We enjoy being able to maintain a constant conversation that echos through our social media accounts, gives shape to our podcast, and then goes back into the Internet for further discussion until our next podcast. The day we feel that conversation is no longer worth having, we’ll stop recording our podcast.

GV- I have noticed you also include sharp critiques of mainstream media in Puerto Rico, specifically of newspapers. Why? How would you describe the journalistic work of the mainstream media in Puerto Rico?

#EnProfundo- @redod: On July 18, 2010 tens of thousands of Puerto Ricans dissatisfied with the current government’s policies took to the streets in an organized, peaceful march through one of the island’s busiest streets.  It was my first time participating in such a manifestation but recent examples of police brutality that had been vividly captured by both the traditional media and citizen journalists had made it impossible for me to stay home.  I needed to go out and be around other people who weren’t happy with what we had seen on our computers and television sets. And it was an amazing experience.  Thousands of people – tens of thousands – walking together, taking a stand.  It really lifted my spirits -though I am not at all crazy about hanging around big crowds.

But the island’s largest newspaper, in an act so blatantly complicit with the current government that it was as subtle as a sucker punch, barely paid attention to such a significant event.  In the little coverage it gave the event, it misrepresented the turnout by using the phrases ‘dozens of people’ or ‘hundreds of people’ to describe it.   Another of the island’s newspapers published a picture of the crowds on its cover, claiming 60,000 people had made their way to the event.  My friends and I put the number closer to 20,000 but you can take a look at the photographs online and make your best ‘guesstimate’ – at any rate, the turnout was much larger than that reported by Puerto Rico’s largest and most established newspaper, which didn’t bother to cover the event properly.  The question that lingers is: Why?

What they do publish are ‘dozens’ of articles on local ‘celebrities’ like Maripily (don’t even bother) and her failed relationship and upcoming divorce to former Major League Baseball All-Star Roberto Alomar.  That or stories about a drug kingpin’s leaked porno tapes.  They have lost all credibility.  And you are just a couple of google searches away from verifying that claim.

@eldifusor: At least for me, it is inevitable to talk about the poor handling of news in Puerto Rico.  It is sad that thirty years ago our news media was able to uncover a government conspiracy as big as the Cerro Maravilla murders and today they are not able to properly spell a foreign celebrity’s name correctly.  It is shameful, and I think, very dangerous.  We know this is not a phenomenon exclusive to our island, as news become more of a business than a public service, we suffer more and more as citizens.  It is also a shame we have at least two universities with communications departments – both offering master degrees – and it seems we are not capable of producing good communicators.
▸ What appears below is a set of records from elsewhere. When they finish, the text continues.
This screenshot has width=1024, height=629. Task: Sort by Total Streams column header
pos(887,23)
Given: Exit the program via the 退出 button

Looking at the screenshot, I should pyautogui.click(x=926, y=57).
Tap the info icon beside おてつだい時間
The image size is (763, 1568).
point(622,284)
I am aware of the great financial struggles that result in the poor environments where our journalists are working – and we do appreciate when they do get it right – but the whole situation is such a mess, that I for one NEED to talk about it.  And I think this need has resonated with every member of our group. People know when they read a good story and when they read a bad story.  We just don’t have many places where we can have that conversation.  And it is a necessary conversation, specially here in Puerto Rico where we tend to be very lenient thanks to what we call the “Ay Bendito.”

That is why we are passionate about discussing how the media treats the news.  Puerto Rico is lacking on media watchdog groups and media critique in general.  I hope that our weekly banter helps people understand they also should be speaking up and discussing how relevant is the information these media outlets are choosing for us to consume.  Do we really want to know more about some forgotten TV personality before understanding why our government insists on pushing their new energy plan? A few journalists are fighting the good fight, but a lot of them just relinquished and called it quits. They are oblivious to the rich potential of the DIY culture.  That spirit that makes a blogger blog, a podcaster record a podcast – it’s a powerful thing.  I think journalists have the potential to become much more if they’d harness that spirit, but they are tied to old concepts and to the lure of working at a corporate news organization.

But these corporate news organizations are led by marketing ‘wizards’ that think they understand the web and rush to participate in new trends without really understanding what they want out of those tools or what those new tools are even for.  In their haste for headlines they also help create a technology divide, propagated by their journalists, that is based on outdated perceptions of how information is handled.  Just look at how many stories detail the hazards found on the Internet, of how bloggers are not journalists, of how they are a threat to reporting ‘real’ information.  They completely miss the point and end up not only alienating a new audience but putting in danger what is surely their new platform.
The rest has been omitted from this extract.